Assigned task -
The copy should begin at the line containing "You are a computer-use" and end at the last line of the material. Please reproduce those lines exactly and keep pictures out.

Material to process -
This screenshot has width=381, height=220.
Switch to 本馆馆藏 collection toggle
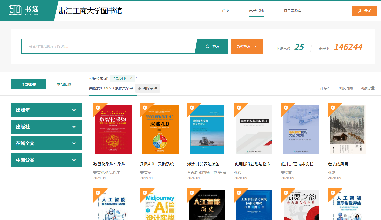(64, 84)
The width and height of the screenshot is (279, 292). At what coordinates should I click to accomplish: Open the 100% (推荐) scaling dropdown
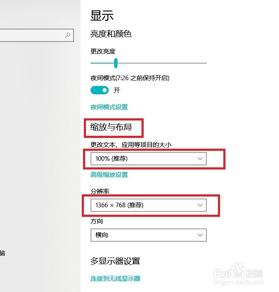click(x=148, y=159)
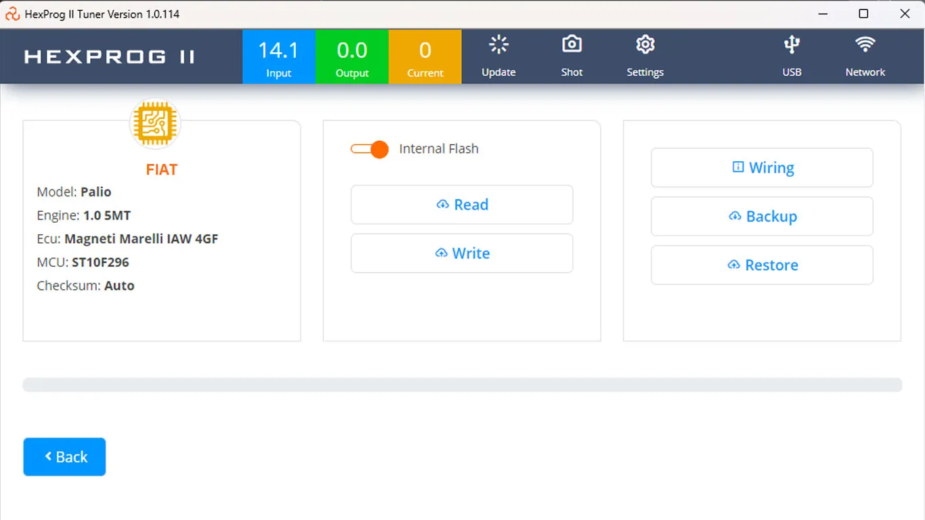The height and width of the screenshot is (520, 925).
Task: Go Back to the previous screen
Action: (64, 457)
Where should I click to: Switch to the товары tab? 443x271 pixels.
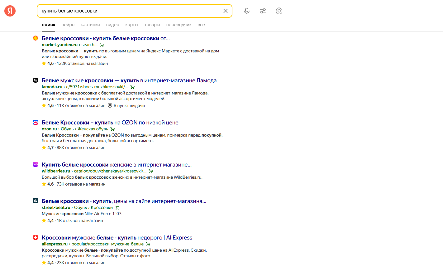pos(152,25)
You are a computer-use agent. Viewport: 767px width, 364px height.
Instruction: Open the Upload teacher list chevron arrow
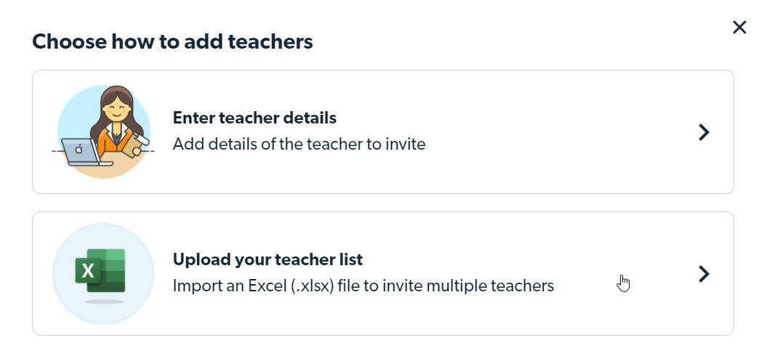(704, 274)
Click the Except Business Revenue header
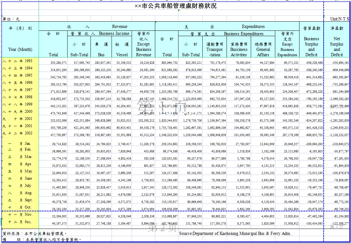The height and width of the screenshot is (244, 351). pyautogui.click(x=144, y=49)
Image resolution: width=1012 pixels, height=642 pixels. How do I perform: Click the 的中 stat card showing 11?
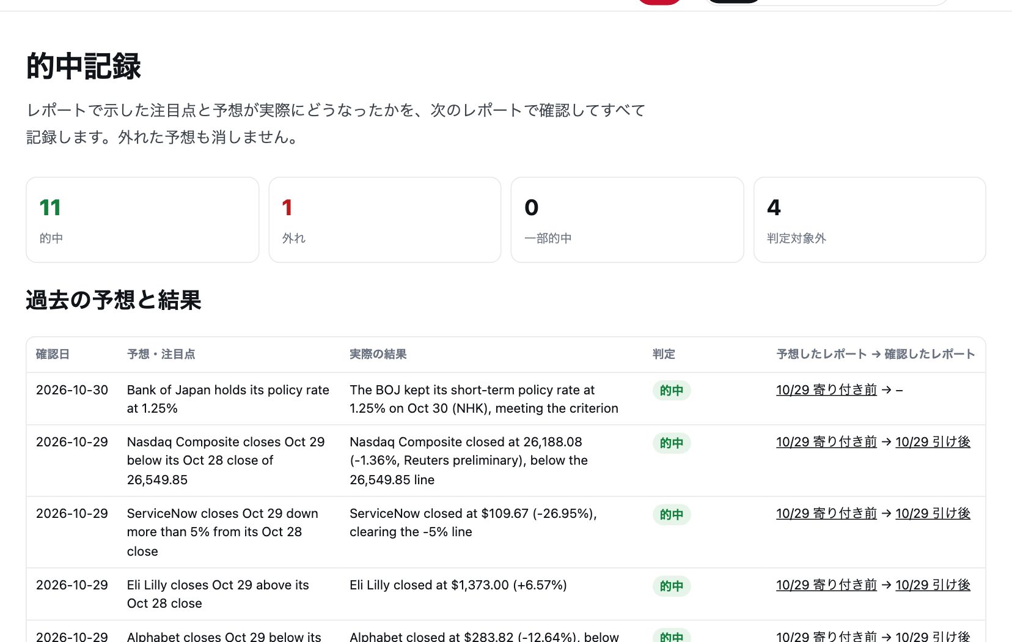coord(142,220)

Output below -
You are a computer-use agent. Viewport: 767px width, 364px height.
Instruction: Open the Upload teacher list chevron arrow
(704, 274)
Click the Except Business Revenue header
The height and width of the screenshot is (244, 351). pyautogui.click(x=144, y=49)
Image resolution: width=1012 pixels, height=642 pixels. How do I perform: Click the 的中 stat card showing 11?
coord(142,220)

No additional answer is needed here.